Public Function BugFixDate(ByVal dt As Date)
    Rem 機能
    Rem 日付がエクセルのセルのバグ範囲に入る場合、次の日にする
    Dim Dbl小数部 As Double
    '1msecが1.15740E-08であるから、round関数で10で桁落ちさせても問題ない
    If Round(dt - Int(dt), 10) = 0 Then
        '条件式の意味が分かりづらいが、Round(a) = Round(b)→Round(a-b) =0という変形を行っている
        Dbl小数部 = 1
    Else
        Dbl小数部 = dt - Int(dt)
    End If

    If Round(Dbl小数部 - 0.999994212961608, 15) >= 0 And Round(Dbl小数部 - 1, 10) <= 0 Then
        '0.999994212961609から1がバグ範囲、(念のために0.999994212961608からにしている)
        If Round(dt, 5) <> Int(dt) Then 'dtがぴったり当日の場合を除いて次の日にする
            dt = Int(dt) + 1  '500msecにすると不具合範囲に入るので、次の日にする
        End If
    End If
    BugFixDate = dt
End Function

Excelのシートで使う場合はユーザー定義関数として使ってもいいですし、VBAで使用する場合はとりあえず時間をこの関数で変換しておけば間違いないです。
ただし、Excelのシートからユーザー定義関数として呼び出す場合は、ものすごく計算がものすごく遅くなる可能性があるのでご注意ください。
Lambda式とか書ける人はLambdaにしてみるといいかもしれません。

 

#補足

VBA

#2025/8/31 22:00:00# + TimeSerial(1,0,0) + TimeSerial(1,0,0)

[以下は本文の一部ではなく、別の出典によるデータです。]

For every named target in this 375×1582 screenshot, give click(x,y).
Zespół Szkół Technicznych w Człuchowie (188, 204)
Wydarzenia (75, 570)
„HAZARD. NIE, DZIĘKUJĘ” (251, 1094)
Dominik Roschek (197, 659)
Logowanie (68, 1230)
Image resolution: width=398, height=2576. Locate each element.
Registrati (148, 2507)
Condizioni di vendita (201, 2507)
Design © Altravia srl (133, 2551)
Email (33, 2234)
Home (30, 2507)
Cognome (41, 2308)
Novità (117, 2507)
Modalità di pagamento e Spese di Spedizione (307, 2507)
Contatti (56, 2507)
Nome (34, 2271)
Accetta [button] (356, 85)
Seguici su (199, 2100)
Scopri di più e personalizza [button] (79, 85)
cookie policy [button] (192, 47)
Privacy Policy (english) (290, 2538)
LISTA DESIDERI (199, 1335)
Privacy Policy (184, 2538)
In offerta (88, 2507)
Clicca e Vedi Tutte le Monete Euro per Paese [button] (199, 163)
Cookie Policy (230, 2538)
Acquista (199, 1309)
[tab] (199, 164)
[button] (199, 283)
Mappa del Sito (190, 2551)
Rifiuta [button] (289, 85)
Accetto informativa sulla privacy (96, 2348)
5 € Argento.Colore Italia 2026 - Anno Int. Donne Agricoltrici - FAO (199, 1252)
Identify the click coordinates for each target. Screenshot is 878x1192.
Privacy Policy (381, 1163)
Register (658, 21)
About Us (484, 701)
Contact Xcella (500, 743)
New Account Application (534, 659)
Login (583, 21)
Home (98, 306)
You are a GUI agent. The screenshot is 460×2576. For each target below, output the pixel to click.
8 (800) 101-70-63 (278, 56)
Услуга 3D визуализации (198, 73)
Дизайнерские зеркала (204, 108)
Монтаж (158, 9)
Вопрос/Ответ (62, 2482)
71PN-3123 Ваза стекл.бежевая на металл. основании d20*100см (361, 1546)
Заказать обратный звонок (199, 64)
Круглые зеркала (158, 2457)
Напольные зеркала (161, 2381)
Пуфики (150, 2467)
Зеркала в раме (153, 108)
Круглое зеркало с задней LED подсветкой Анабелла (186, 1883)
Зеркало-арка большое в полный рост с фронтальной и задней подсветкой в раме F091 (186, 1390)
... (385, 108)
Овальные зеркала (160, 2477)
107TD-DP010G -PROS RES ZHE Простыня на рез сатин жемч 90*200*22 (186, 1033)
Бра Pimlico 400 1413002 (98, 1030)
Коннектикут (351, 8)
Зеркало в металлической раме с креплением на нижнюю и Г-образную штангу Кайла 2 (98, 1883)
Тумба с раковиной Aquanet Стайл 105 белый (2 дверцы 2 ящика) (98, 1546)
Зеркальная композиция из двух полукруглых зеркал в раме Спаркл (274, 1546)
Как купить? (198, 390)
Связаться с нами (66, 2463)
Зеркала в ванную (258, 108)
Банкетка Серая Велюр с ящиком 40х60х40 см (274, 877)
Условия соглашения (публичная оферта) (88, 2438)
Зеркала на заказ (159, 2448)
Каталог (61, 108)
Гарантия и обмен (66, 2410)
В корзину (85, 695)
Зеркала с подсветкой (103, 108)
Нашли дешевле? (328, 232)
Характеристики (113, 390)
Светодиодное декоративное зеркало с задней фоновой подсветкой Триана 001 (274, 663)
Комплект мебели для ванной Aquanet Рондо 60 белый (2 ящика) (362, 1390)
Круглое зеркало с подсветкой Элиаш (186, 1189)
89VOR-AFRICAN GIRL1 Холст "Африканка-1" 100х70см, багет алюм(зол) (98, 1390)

#2025/8/31 22:00:00# + #1:00:00# + #1:00:00#

のdouble型の8バイトのデータをWindows APIで調べてみてみて、以下サイトで実際の数値に変換してみました。

tools.m-bsys.com


#2025/8/31 22:00:00# + TimeSerial(1,0,0) + TimeSerial(1,0,0)
の場合、VBA上では2025/9/1(シリアル値45901)と表示されていましたが、
内部データを調べると45900.99999999999となっていることがわかります。


#2025/8/31 22:00:00# + #1:00:00# + #1:00:00#
の場合、VBA上で(シリアル値45901)となっていて、内部データも正しく45901になっていることがわかりました。

したがって、TimeSerial関数を使うよりは#1:00:00#という表記を使用したほうが正確に計算ができそうです。